14Mes très chers frères, il est primordial pour nous d'être avertis et sur nos gardes, même si les richesses de cette pauvre vie transitoire nous conviennent totalement, aussi bien celles d'or que celles d'argent ainsi que beaucoup d'autres objets précieux que nous désirons et aimons tant, afin qu'après notre départ de ce monde, ils ne puissent pas nous mener à la souffrance éternelle. Souvenons nous que nous n'emmenons loin de ce monde aucune de ces choses qui ici bas nous plaisent tant, ni celles en or, ni celles en argent, ni aucune des possessions terrestres, mais nous emmenons ce que nous avons fait de bien dans notre vie sans aucune vanité et pour l'amour de Dieu.
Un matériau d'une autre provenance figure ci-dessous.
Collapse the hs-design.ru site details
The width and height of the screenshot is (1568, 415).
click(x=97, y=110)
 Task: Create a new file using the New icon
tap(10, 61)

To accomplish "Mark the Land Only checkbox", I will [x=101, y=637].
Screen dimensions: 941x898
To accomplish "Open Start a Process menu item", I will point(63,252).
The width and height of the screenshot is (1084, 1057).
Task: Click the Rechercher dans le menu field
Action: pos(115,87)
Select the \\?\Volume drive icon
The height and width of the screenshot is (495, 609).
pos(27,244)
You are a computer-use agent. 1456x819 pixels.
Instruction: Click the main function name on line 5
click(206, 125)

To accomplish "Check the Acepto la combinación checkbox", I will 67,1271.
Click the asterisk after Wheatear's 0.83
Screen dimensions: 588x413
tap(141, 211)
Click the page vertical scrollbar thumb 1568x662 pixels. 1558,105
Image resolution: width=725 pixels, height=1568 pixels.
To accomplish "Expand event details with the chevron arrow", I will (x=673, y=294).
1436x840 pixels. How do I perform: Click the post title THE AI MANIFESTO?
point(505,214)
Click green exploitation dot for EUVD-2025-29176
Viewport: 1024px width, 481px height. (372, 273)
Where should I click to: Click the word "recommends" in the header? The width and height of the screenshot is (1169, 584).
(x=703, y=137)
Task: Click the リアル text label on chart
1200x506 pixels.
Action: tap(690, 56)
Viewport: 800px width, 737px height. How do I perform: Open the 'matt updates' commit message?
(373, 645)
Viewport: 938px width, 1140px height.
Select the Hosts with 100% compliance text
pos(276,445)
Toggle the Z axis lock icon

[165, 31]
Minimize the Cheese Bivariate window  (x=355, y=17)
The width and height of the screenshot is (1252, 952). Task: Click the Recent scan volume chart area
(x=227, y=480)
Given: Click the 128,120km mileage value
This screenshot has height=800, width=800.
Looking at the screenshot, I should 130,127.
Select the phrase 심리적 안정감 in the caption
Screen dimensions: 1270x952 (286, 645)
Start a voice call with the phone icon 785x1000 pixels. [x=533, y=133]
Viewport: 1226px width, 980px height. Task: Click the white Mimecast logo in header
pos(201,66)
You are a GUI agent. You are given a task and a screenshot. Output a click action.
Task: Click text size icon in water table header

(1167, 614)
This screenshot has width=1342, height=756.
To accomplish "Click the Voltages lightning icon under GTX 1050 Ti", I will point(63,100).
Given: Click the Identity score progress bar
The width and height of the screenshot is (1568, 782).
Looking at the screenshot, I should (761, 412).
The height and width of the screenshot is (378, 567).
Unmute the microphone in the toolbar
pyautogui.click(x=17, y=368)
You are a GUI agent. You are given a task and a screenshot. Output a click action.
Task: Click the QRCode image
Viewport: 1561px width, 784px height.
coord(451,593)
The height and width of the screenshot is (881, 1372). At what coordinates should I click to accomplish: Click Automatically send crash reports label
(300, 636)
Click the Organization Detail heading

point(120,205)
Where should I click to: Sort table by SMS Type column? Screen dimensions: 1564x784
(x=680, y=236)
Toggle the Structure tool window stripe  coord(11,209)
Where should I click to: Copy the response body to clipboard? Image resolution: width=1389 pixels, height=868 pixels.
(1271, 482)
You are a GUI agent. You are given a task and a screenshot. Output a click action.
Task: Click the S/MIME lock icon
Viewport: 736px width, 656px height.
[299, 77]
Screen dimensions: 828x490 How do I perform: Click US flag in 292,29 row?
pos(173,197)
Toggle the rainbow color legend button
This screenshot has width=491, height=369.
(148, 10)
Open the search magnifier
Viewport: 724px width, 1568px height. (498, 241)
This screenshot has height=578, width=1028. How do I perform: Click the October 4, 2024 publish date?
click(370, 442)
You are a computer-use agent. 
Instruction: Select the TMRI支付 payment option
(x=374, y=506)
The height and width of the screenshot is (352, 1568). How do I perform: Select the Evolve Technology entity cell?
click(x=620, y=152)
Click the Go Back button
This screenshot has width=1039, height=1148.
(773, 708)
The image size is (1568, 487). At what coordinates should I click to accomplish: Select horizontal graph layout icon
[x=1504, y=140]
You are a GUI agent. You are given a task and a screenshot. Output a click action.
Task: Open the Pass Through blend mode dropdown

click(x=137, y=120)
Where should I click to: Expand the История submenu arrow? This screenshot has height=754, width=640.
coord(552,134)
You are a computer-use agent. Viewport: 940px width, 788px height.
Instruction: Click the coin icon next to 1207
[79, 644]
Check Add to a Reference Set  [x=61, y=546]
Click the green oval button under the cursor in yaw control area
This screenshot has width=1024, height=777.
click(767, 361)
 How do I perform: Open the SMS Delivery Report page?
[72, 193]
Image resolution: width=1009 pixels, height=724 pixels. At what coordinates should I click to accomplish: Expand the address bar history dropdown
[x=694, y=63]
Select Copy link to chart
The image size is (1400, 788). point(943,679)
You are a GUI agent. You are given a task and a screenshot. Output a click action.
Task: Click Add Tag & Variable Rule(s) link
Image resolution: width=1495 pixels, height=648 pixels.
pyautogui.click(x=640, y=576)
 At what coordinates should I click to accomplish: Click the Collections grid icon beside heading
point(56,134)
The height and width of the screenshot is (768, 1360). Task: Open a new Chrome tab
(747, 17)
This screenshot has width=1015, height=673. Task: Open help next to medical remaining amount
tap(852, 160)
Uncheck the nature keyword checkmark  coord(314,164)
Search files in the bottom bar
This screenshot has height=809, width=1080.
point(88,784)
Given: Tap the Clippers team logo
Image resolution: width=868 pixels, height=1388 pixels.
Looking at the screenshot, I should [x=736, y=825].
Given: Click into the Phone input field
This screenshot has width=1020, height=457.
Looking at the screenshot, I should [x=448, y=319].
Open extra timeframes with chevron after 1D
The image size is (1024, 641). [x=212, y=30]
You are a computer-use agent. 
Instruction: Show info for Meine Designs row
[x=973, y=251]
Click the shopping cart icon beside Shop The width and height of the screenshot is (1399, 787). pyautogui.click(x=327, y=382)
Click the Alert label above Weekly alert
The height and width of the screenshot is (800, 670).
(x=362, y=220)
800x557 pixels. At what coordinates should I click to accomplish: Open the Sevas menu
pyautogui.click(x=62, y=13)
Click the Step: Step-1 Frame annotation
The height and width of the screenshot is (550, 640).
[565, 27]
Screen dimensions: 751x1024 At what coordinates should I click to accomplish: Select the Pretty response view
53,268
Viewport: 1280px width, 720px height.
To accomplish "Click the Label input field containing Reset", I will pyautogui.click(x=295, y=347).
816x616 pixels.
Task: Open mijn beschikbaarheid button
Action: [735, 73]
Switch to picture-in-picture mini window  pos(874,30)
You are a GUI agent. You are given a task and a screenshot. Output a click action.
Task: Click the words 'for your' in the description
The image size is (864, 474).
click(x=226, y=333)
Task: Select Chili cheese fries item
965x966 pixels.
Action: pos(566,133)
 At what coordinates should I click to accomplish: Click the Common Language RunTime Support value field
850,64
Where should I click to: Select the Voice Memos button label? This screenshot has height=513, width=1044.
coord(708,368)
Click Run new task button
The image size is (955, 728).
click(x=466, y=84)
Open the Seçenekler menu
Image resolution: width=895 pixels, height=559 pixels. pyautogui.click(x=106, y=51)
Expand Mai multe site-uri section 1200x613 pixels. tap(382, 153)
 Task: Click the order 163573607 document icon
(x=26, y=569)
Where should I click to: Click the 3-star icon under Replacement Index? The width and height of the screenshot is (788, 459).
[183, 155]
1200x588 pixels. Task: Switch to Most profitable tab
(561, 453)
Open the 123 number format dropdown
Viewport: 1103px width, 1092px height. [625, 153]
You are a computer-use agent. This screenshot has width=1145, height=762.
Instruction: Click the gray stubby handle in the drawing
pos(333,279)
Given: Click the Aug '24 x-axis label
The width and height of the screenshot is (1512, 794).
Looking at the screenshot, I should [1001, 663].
15 /343/ Mes bien chers frères, avertissons à présent avec ferveur et en faisant usage de tous les mots dits auparavant, et ayons toujours à l'esprit ceux qui dans ce monde mènent leur vie contre la volonté de Dieu, jusqu'à leur dernier jour, et tous les châtiments, toutes les souffrances, tous les dangers immenses, les flammes terribles, le froid indescriptible et les misérables et inexplicables malheurs qui s'étaient propagés sur la terre à cause d'eux ; et s'ils refusent de concevoir combien ils sont pitoyables et terribles, en retour ils sont prêts pour l'enfer et endureront par la suite une torture perpétuelle. Pourquoi, alors qu'à présent nous en avons les moyens aisément faire la volonté de et que Dieu le premier dans ce monde nous a pardonnés, refusons-nous de faire sa volonté avec diligence et de nous précipiter vers son royaume céleste ? C'est la récompense éternelle, c'est la vie sans la mort, c'est la joie sans la tristesse, c'est la lumière sans les ténèbres, c'est la beauté sans l'altération, c'est le bonheur éternel et la joie éternelle avec le père éternel, avec le fils éternel et avec l'esprit saint éternel, à tout moment.